At first glance, the U.S. military and The Nature Conservancy might seem like strange bedfellows. But the two share a common goal: the buffering of Florida’s military bases with protected conservation areas.
The Nature Conservancy, partnered with the Department of Defense, recently completed an analysis of natural areas surrounding 10 of Florida’s defense installations. The study sought land protection opportunities in a 10-mile zone around each base that could benefit both nature and the military.
Working under a grant from the Florida Governor’s Office of Tourism, Trade and Economic Development and administered by Enterprise Florida Inc., Richard Hilsenbeck led the Conservancy’s study.
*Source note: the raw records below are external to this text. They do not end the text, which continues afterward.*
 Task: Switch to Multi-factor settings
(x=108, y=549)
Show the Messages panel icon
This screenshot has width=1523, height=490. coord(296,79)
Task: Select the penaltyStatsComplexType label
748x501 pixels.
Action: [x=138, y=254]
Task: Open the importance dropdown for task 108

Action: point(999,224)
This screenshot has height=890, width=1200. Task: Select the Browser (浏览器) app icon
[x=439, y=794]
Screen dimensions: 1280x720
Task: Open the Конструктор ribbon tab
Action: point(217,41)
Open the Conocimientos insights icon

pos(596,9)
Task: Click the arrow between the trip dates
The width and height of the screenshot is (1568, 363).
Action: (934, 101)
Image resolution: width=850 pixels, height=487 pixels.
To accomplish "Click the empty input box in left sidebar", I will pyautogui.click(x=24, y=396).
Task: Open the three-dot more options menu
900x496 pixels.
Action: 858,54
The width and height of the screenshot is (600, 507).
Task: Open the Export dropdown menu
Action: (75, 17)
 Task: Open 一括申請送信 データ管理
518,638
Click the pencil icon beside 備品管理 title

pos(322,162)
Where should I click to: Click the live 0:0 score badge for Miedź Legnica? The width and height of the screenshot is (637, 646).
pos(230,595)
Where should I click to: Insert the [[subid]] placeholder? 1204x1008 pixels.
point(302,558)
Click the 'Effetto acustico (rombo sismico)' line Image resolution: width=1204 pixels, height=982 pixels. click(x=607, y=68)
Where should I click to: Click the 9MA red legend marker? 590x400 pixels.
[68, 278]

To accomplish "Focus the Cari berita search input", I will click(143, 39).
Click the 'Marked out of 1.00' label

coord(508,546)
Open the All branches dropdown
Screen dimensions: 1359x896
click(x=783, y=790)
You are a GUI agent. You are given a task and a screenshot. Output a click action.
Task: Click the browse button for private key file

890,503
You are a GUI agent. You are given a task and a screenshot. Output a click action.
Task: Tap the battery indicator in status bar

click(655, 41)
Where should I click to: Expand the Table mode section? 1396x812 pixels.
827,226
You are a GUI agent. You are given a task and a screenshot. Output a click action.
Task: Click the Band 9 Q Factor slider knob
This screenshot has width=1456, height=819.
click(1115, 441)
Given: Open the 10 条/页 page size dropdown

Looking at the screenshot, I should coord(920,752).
The effort resulted in a 218-page book replete with maps and recommendations.
“Especially when working with the landmark land-buying program Florida Forever and its predecessor Preservation 2000, agencies have done an excellent job of protecting conservation lands around many of Florida’s military installations,” said Hilsenbeck.
“State, county and federal agencies have already made a good start, and private organizations like the Conservancy have had positive impacts as well. But much land remains to be preserved.”
Originally, Florida’s military bases existed in natural areas far from cities and residential communities. They were – and still are – home to a large number of threatened and endangered species.
But growing human populations and changing land uses near the bases have led to encroachment issues. Complaints about military noise, dust, and smoke can force costly military mission adjustments and delays. And, endangered species have been displaced –sometimes pushed onto an installation where their presence might restrict operations. Natural areas help keep these issues to a minimum.
Realizing the value of buffering military bases with natural lands, the 2006 Florida Legislature amended the Florida Forever program to encourage such projects. This led to an urgent need to identify, rank and assign priority to available conservation opportunities. The Nature Conservancy took on the challenge.
Extensive criteria were collected and used to rank and prioritize each property. The military installations provided detailed descriptions of their boundaries and the potential accident zones within and near their property. They also identified areas in the surrounding 10-mile buffer zone where possible mission-related noise, dust or safety issues might be of concern to neighbors.
The Conservancy identified nearby conservation areas and active Florida Forever projects. Rare species, imperiled natural communities, significant landscapes and coastal areas, linkages and wildlife corridors were evaluated along with wetlands, floodplain and surface water protection priorities. Sustainable forest management, forestland water recharge functions and even greenways and trails were factored in.
Finally, the Conservancy considered a wealth of information gleaned during its nearly fifty years of experience working with land owners and other local resources.
The Conservancy identified 63 sites that surround the 10 military bases as “Areas of Conservation Significance.” These were ranked with others within each installation’s 10-mile zone, and were also assigned priority on a statewide level. Currently 24 of the sites are targeted but not yet protected in active Florida Forever projects.
“This ecological assessment helps create a blueprint for future conservation action that has been enthusiastically welcomed by the military community,” said the Conservancy’s Deborah Keller, who serves as liaison between the two groups.
“Our report shows a strong need for continued funding through land-buying programs such as Florida Forever and the federal Readiness and Environmental Protection Initiative.”
For decades, The Nature Conservancy has used detailed aerial photography, field surveys, land ownership patterns and other data to help protect critical landscapes around military installations. These efforts – and our partnership with the Department of Defense – will continue.
The Conservancy will also continue to work with local communities to develop and apply strategies that help protect military bases from incompatible development as well as support regional biodiversity.
It’s a solution that benefits both people and nature.